### WHAT IS EXPECTED
Output the records again verbatim.

Stored data
=-=-=

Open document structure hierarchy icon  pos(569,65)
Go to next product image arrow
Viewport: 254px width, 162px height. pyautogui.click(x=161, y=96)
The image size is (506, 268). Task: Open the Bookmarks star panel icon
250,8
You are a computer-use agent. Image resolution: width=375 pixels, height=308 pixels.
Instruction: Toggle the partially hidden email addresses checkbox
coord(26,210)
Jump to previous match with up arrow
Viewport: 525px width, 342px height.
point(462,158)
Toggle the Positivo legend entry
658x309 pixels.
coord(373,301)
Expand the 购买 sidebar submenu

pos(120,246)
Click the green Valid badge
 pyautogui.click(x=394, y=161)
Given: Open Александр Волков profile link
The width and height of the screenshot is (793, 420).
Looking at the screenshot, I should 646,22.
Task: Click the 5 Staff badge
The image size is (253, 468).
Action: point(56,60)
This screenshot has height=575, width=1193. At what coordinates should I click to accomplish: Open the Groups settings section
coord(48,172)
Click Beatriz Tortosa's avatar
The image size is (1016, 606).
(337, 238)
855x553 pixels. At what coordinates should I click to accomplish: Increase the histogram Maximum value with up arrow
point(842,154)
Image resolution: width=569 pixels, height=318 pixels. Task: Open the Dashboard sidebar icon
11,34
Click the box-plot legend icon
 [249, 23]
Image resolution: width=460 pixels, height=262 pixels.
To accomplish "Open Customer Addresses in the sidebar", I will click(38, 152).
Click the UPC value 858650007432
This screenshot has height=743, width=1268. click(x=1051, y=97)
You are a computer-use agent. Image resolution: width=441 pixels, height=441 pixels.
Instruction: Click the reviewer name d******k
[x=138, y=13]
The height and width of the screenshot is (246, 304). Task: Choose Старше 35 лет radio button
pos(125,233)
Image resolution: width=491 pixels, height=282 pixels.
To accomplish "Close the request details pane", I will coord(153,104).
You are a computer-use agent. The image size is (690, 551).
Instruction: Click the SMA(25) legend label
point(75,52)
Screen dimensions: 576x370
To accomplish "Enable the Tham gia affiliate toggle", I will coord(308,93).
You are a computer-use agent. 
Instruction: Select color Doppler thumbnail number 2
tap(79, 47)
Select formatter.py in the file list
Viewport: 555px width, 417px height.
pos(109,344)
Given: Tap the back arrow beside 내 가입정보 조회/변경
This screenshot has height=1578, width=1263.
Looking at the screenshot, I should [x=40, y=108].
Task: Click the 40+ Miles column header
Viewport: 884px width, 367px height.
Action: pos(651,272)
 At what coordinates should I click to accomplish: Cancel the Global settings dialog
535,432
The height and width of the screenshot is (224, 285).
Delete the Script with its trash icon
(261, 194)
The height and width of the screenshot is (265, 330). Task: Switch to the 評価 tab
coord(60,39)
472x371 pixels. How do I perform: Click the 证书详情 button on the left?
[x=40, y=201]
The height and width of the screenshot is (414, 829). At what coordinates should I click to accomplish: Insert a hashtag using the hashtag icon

=-=-=

### RESULT FOR THIS TASK
Open document structure hierarchy icon  pos(569,65)
Go to next product image arrow
Viewport: 254px width, 162px height. pyautogui.click(x=161, y=96)
The image size is (506, 268). Task: Open the Bookmarks star panel icon
250,8
You are a computer-use agent. Image resolution: width=375 pixels, height=308 pixels.
Instruction: Toggle the partially hidden email addresses checkbox
coord(26,210)
Jump to previous match with up arrow
Viewport: 525px width, 342px height.
point(462,158)
Toggle the Positivo legend entry
658x309 pixels.
coord(373,301)
Expand the 购买 sidebar submenu

pos(120,246)
Click the green Valid badge
 pyautogui.click(x=394, y=161)
Given: Open Александр Волков profile link
The width and height of the screenshot is (793, 420).
Looking at the screenshot, I should 646,22.
Task: Click the 5 Staff badge
The image size is (253, 468).
Action: point(56,60)
This screenshot has height=575, width=1193. At what coordinates should I click to accomplish: Open the Groups settings section
coord(48,172)
Click Beatriz Tortosa's avatar
The image size is (1016, 606).
(337, 238)
855x553 pixels. At what coordinates should I click to accomplish: Increase the histogram Maximum value with up arrow
point(842,154)
Image resolution: width=569 pixels, height=318 pixels. Task: Open the Dashboard sidebar icon
11,34
Click the box-plot legend icon
 [249, 23]
Image resolution: width=460 pixels, height=262 pixels.
To accomplish "Open Customer Addresses in the sidebar", I will click(38, 152).
Click the UPC value 858650007432
This screenshot has height=743, width=1268. click(x=1051, y=97)
You are a computer-use agent. Image resolution: width=441 pixels, height=441 pixels.
Instruction: Click the reviewer name d******k
[x=138, y=13]
The height and width of the screenshot is (246, 304). Task: Choose Старше 35 лет radio button
pos(125,233)
Image resolution: width=491 pixels, height=282 pixels.
To accomplish "Close the request details pane", I will coord(153,104).
You are a computer-use agent. The image size is (690, 551).
Instruction: Click the SMA(25) legend label
point(75,52)
Screen dimensions: 576x370
To accomplish "Enable the Tham gia affiliate toggle", I will coord(308,93).
You are a computer-use agent. 
Instruction: Select color Doppler thumbnail number 2
tap(79, 47)
Select formatter.py in the file list
Viewport: 555px width, 417px height.
pos(109,344)
Given: Tap the back arrow beside 내 가입정보 조회/변경
This screenshot has height=1578, width=1263.
Looking at the screenshot, I should [x=40, y=108].
Task: Click the 40+ Miles column header
Viewport: 884px width, 367px height.
Action: pos(651,272)
 At what coordinates should I click to accomplish: Cancel the Global settings dialog
535,432
The height and width of the screenshot is (224, 285).
Delete the Script with its trash icon
(261, 194)
The height and width of the screenshot is (265, 330). Task: Switch to the 評価 tab
coord(60,39)
472x371 pixels. How do I perform: Click the 证书详情 button on the left?
[x=40, y=201]
The height and width of the screenshot is (414, 829). At what coordinates should I click to accomplish: Insert a hashtag using the hashtag icon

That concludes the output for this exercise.